Get the latest updates as we post them — right on your browser

. Last Updated: 07/27/2016

Building Roots That Help Local Charities Grow

For MTThe network delivers USDA surplus food to people across the former Soviet Union.
Not far from the Ukrainian town where he grew up, Eli Livshitz met a pair of pensioners who somehow managed to live on nothing.

Sitting in their dingy one-room apartment in eastern Ukraine, the couple rattled off the myriad expenses they had to meet each month: $10 for rent, $5 for heating, some $2 for electricity, another $2 or $3 for the basic foodstuffs that comprise their diet -- bread, cucumbers, potatoes.

Their combined pension: $16.

"I asked them, 'But how do you survive?'" he recalled. "They simply said, 'We don't know.'"

Livshitz's organization, the Global Jewish Assistance and Relief Network, is trying to help millions like them in Russia and Ukraine by providing food, clothing and medical care while trying to help local institutions become self-sufficient.

The New York-based charity was founded in 1992 by an American rabbi with Ukrainian roots to help the poor in the former Soviet Union.

As one of a handful of global charities that delivers surplus food from the U.S. Department of Agriculture, GJARN has since delivered 5.4 million kilograms of food to more than 2 million people.

The organization also works to revitalize Jewish communities that had been suffocated by decades of communism, but humanitarian assistance is delivered to all in need, irrespective of religion or ethnicity.

The grateful letters GJARN receives from aid recipients betray just how desperate many are.

"Your food package broke the ice of despair that was on my heart, and your warmth and kindness reached our distant, Godforsaken village where we old collective farmers while away the last days of our lives," wrote one pensioner.
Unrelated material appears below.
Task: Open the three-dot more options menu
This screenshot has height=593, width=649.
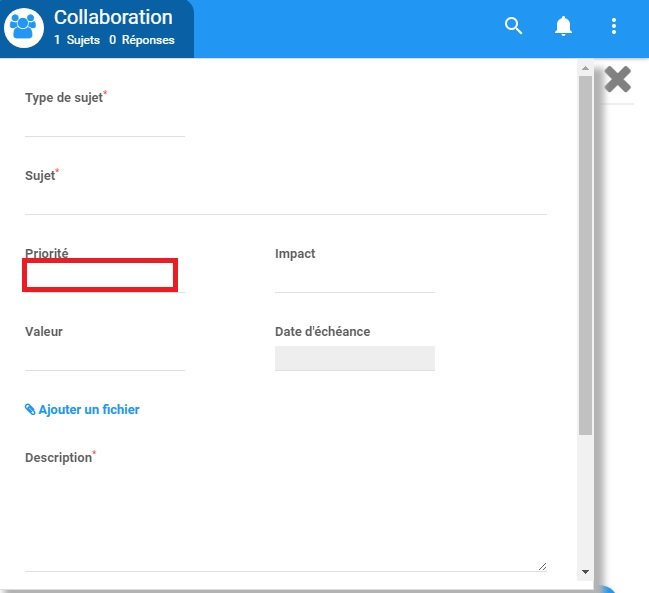Action: (x=614, y=27)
"We're talking about hard-working, educated people -- teachers, farmers, engineers -- who worked their entire lives and now have next to nothing," said Livshitz, who left Ukraine a decade ago to study at a rabbinical college in New Jersey before coming to Moscow to become GJARN's country director for Russia.

Aid programs enable scores to survive without resorting to selling family heirlooms or vegetables or army medals on muddy street corners, as the couple Livshitz met in Ukraine did to make ends meet.

The charity reaches needy people in some of Russia's poorest regions, including the destitute Far East and Far North, where GJARN recently distributed 2,000 tons of USDA apples.

But even in and around Moscow, many people are barely scraping by.

"Life in most places doesn't resemble what goes on within the Garden Ring. Just half an hour outside of Moscow, you'll find a different world," said Korey Hartwich, deputy director at the Moscow office. "We've done a lot, but there's still a tremendous need."

At the Etel-Bikur Holim's daily soup kitchen in Moscow, sacks full of lentils, buckwheat, peas, condensed milk and other goods distributed by GJARN are piled up in the kitchen and help feed some 150 pensioners from the city's Jewish community who turn up daily for lunch.

Here, the clientele is a heady mix that includes former Soviet military officers, journalists and actors -- all of whom receive pensions of less than $50 per month.

"These people are like family to me, and I treat them the way I would treat my parents," said 60-year-old kitchen director Leonid Eichis.

Most are proud and make the best of their lot. Before lunch, a spry 83-year-old former athlete leads a mixed group in stretches and leg-lifts.

The walls are lined with photos of the veterans in their younger days, and many still sport their colorful Soviet medals on their chests.

Vera Lipovetskaya, a one-time fixture of Moscow's Jewish theater circuit before Stalin shut it down, still carries at 80 an air of the sophistication and glamour that made her a star more than half a century ago.

Wearing a smart blue dress and bright red lipstick, she eagerly pulls out a stash of magazine articles about her acting days to show anyone who betrays an interest.

"We come here as much for the socialization as the food," concedes Iosef Eselson, a former Olympic coach for the Soviet shooting team. "On weekends, when the kitchen doesn't work, we get depressed. The women say they've no need to put on their lipstick."

Getting food to everyone who needs it can be a tall order; Eichis estimates his kitchen reaches about 1,000 of the nearly 30,000 Jewish pensioners who have expressed interest.

But getting local charities to tackle the task is also part of GJARN's mission. Livshitz said the group has helped set up soup kitchens in St. Petersburg and Samara, but only once did the local communities agree to undertake the day-to-day operation.

"We said we'd sponsor the kitchens and donate the food, but they had to keep it going," he said.

GJARN's other mission is renewing Jewish communities, which Livshitz says are undergoing a mini-renaissance.

And while he doesn't gloss over the residue of the anti-Semitism that has long existed in Russian society, Livshitz says the organization has run into very few problems among the broader community.

"Based on my experience, I've every reason to believe our activities help in weakening whatever anti-Semitism is out there, " he said.